### Data shown ###

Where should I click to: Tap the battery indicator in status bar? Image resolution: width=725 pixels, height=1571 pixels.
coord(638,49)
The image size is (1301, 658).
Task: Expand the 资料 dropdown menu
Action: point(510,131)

###

— Problem details —
Could you reproduce every record above exactly as it appears?

— Exercise answer —
Where should I click to: Tap the battery indicator in status bar? Image resolution: width=725 pixels, height=1571 pixels.
coord(638,49)
The image size is (1301, 658).
Task: Expand the 资料 dropdown menu
Action: point(510,131)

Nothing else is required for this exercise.